» Goal of the exercise
Make an exact copy of all the data, pictures excluded.

(Collected data entries)
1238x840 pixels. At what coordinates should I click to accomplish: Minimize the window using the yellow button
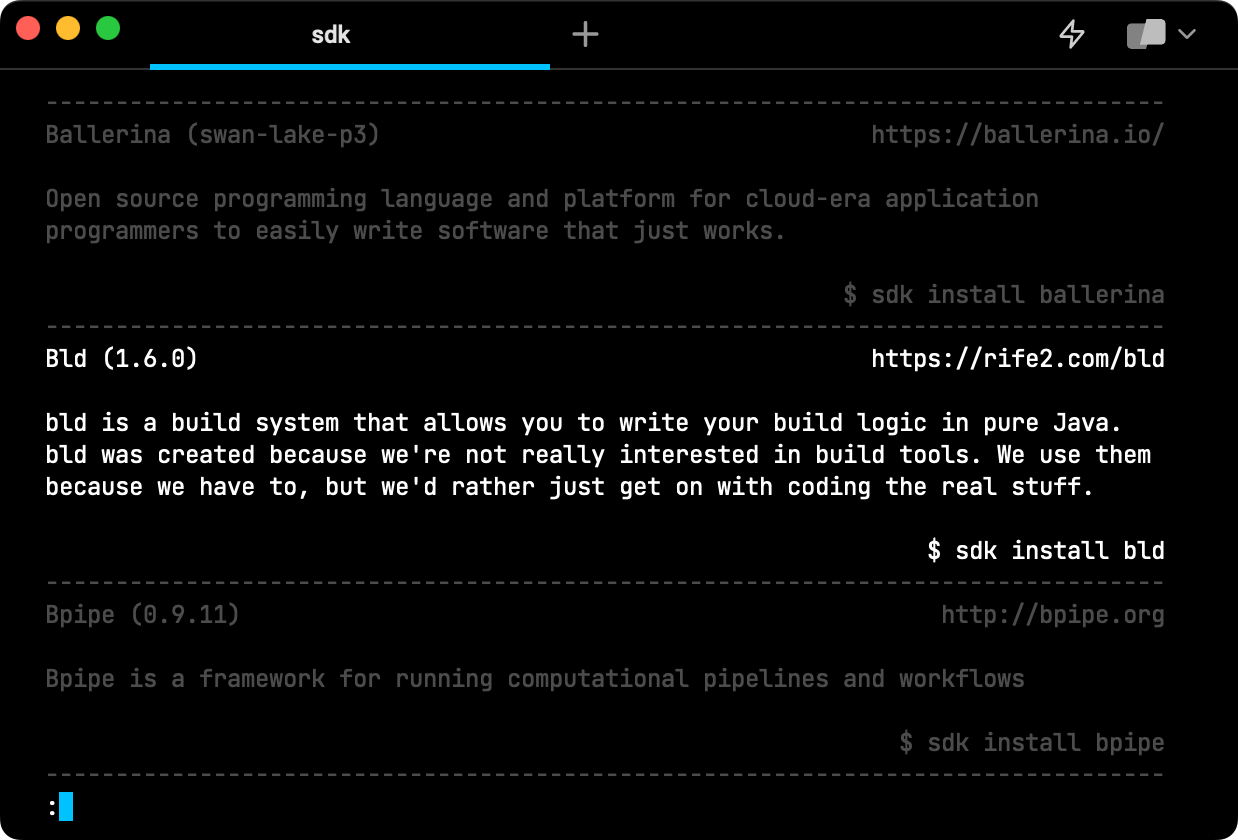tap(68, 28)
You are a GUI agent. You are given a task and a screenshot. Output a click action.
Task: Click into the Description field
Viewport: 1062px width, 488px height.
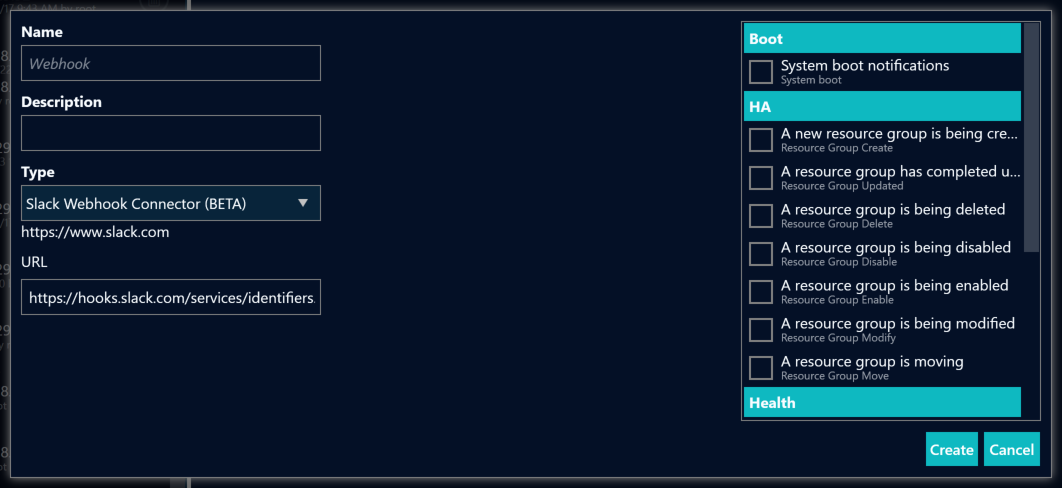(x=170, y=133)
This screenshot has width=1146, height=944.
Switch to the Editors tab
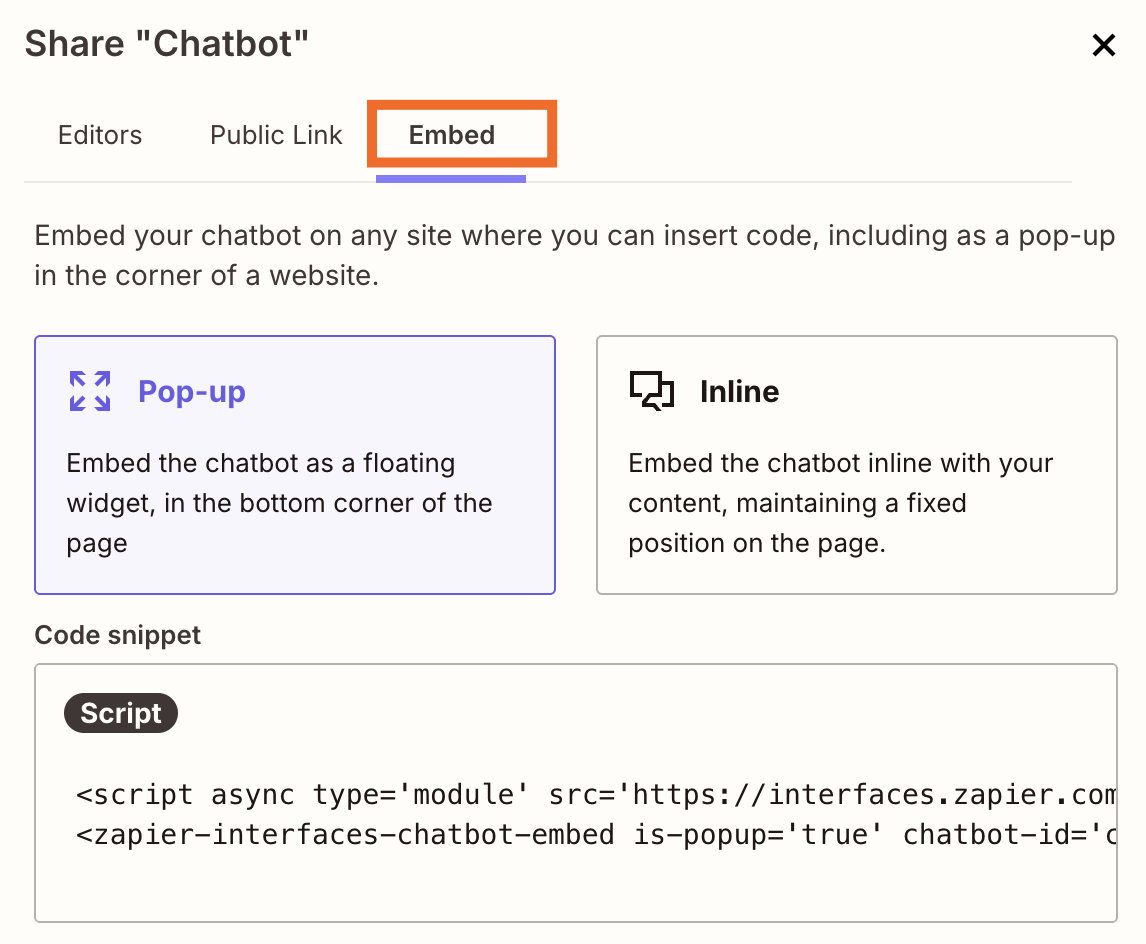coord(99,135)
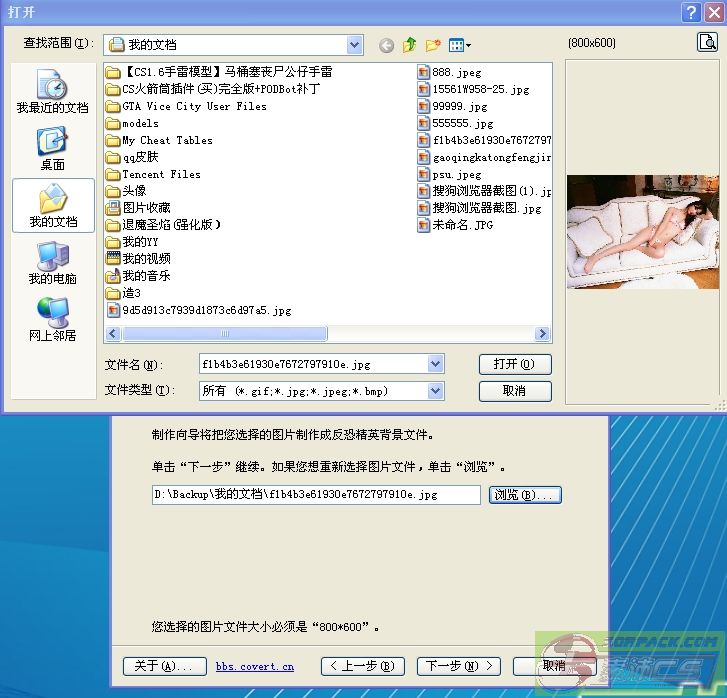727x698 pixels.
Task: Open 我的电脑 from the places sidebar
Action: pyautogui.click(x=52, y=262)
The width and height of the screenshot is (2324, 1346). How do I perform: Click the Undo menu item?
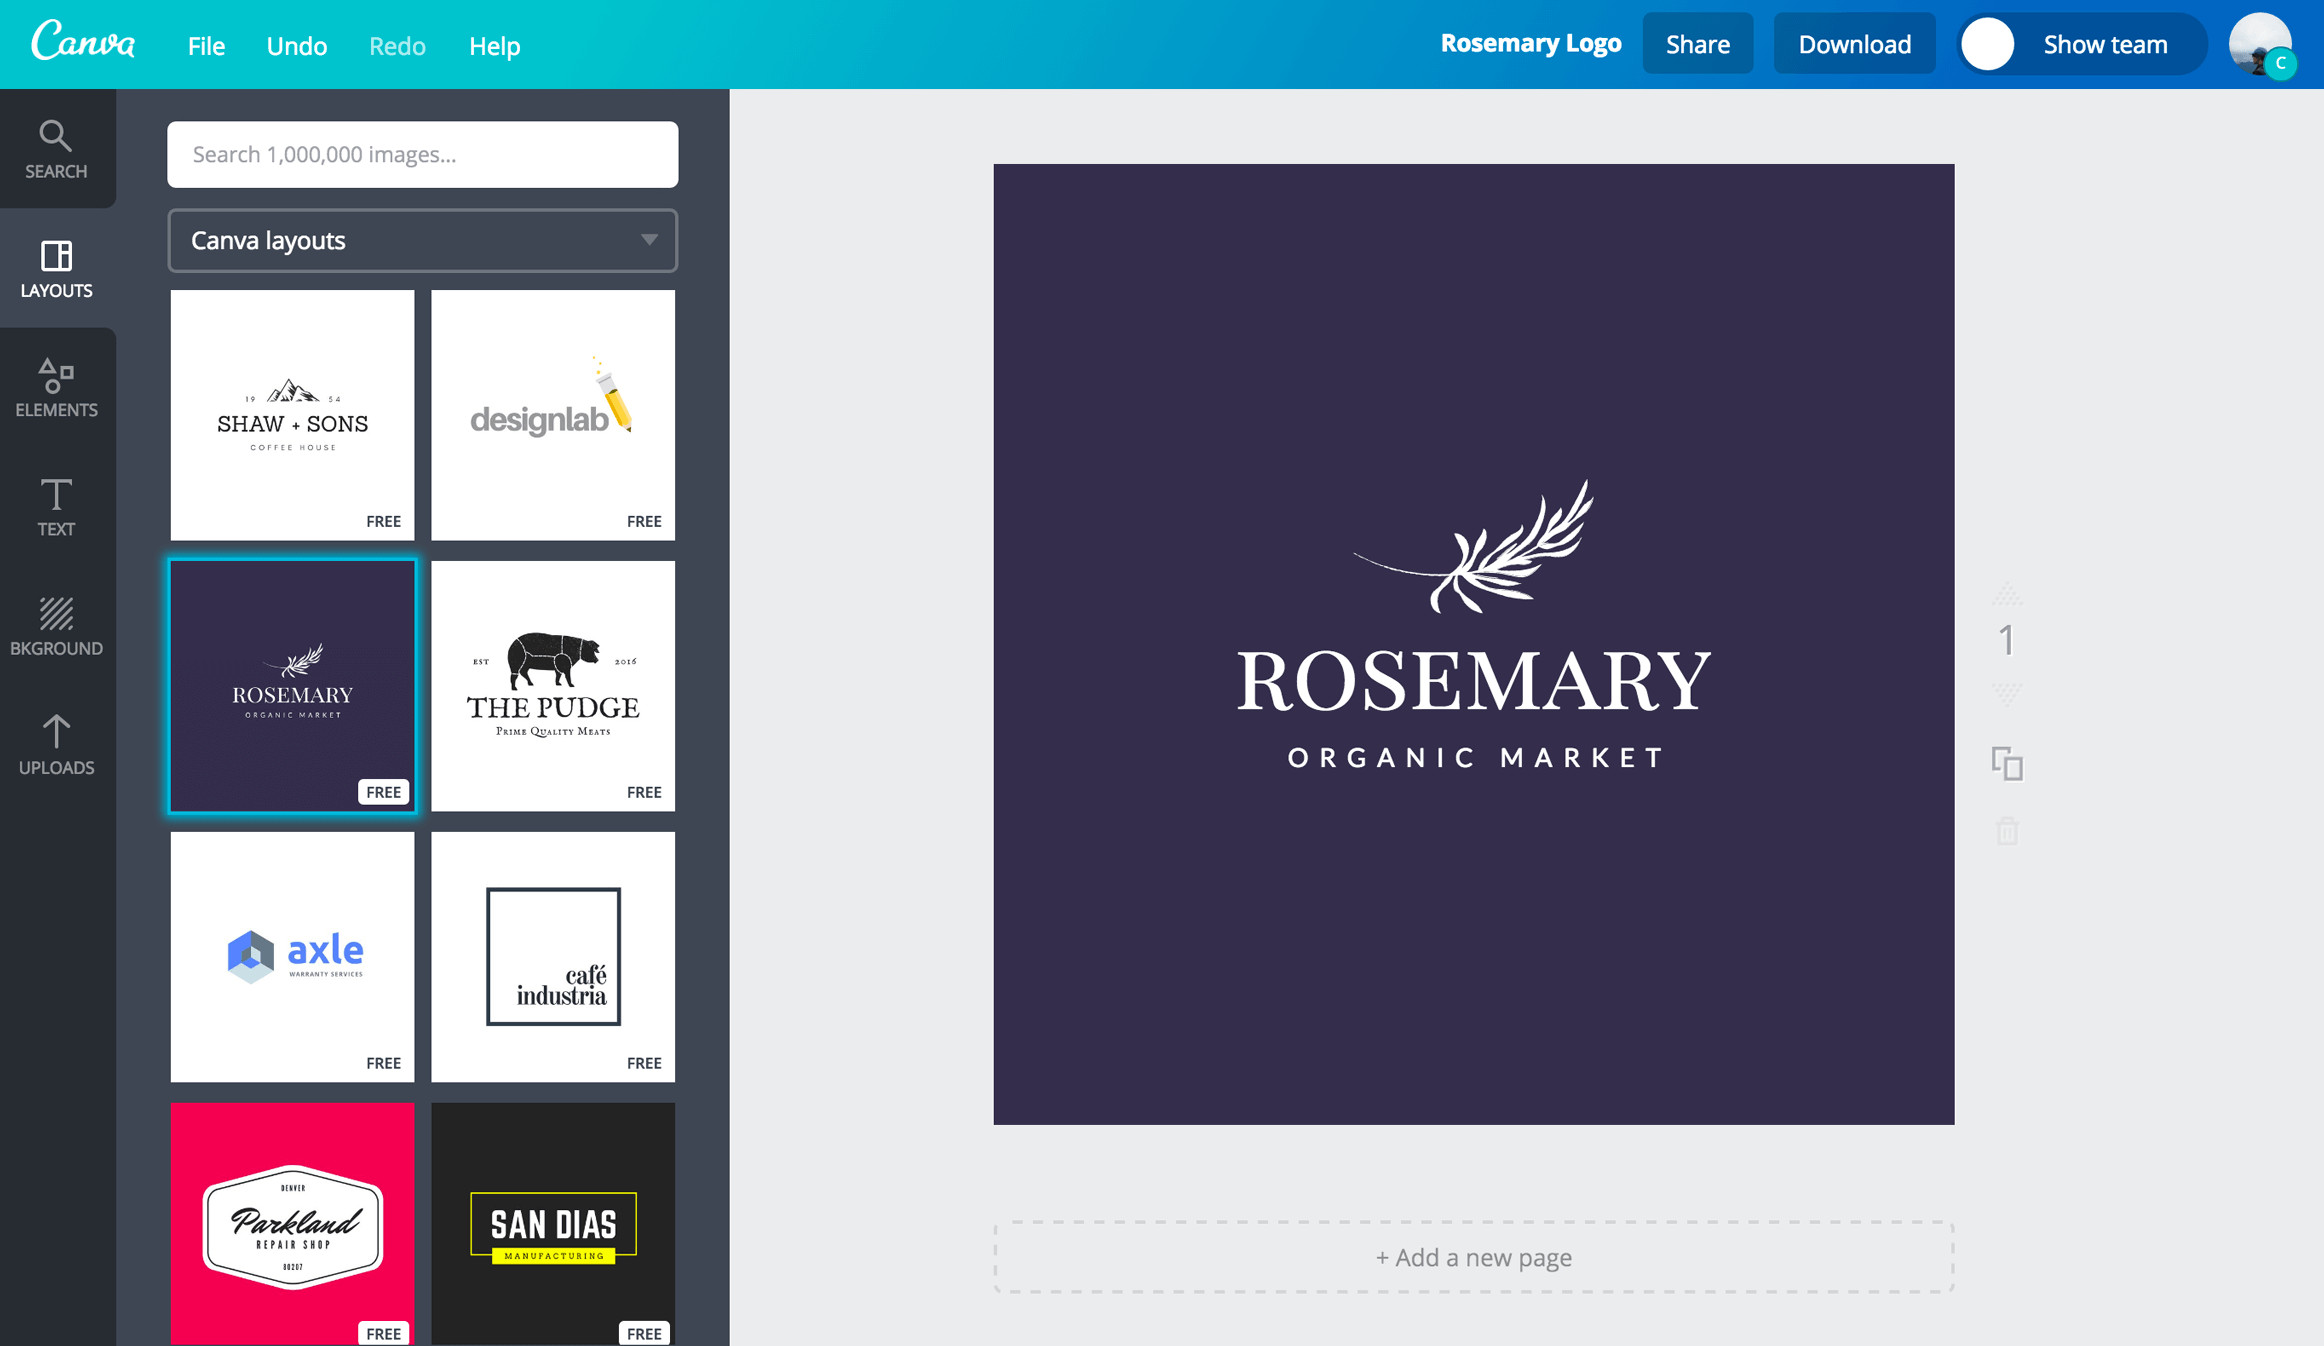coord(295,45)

» Answer section
1238x840 pixels. At what coordinates should I click to accomplish: Minimize the window using the yellow button
tap(68, 28)
You are a GUI agent. You are given a task and a screenshot. Output a click action.
Task: Click into the Description field
Viewport: 1062px width, 488px height.
(x=170, y=133)
This screenshot has width=1146, height=944.
Switch to the Editors tab
coord(99,135)
727x698 pixels.
Task: Open 我的电脑 from the places sidebar
Action: pyautogui.click(x=52, y=262)
The width and height of the screenshot is (2324, 1346). How do I perform: Click the Undo menu item?
coord(295,45)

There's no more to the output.